─── Data records ───
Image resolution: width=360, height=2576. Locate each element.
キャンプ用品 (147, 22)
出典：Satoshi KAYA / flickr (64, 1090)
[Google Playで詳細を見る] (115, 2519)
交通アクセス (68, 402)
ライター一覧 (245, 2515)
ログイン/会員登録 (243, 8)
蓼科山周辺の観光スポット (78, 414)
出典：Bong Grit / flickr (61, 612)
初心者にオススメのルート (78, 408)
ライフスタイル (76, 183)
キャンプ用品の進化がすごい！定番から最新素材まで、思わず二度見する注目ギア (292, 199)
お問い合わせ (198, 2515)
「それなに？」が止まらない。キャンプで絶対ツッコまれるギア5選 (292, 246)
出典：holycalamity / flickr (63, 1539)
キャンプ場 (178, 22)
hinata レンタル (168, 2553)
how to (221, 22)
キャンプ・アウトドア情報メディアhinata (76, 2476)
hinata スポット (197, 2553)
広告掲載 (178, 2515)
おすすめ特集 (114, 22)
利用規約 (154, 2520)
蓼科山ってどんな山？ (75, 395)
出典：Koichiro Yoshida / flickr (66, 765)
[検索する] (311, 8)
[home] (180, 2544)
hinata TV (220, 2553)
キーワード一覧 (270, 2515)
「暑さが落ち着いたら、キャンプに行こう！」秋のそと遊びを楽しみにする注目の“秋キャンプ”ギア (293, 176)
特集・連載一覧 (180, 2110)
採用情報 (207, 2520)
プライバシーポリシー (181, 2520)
───
What to do >>
Wherever the word "flickr" turns up in a line of the entries above, copy that line.

Result >>
出典：Satoshi KAYA / flickr (64, 1090)
出典：Bong Grit / flickr (61, 612)
出典：holycalamity / flickr (63, 1539)
出典：Koichiro Yoshida / flickr (66, 765)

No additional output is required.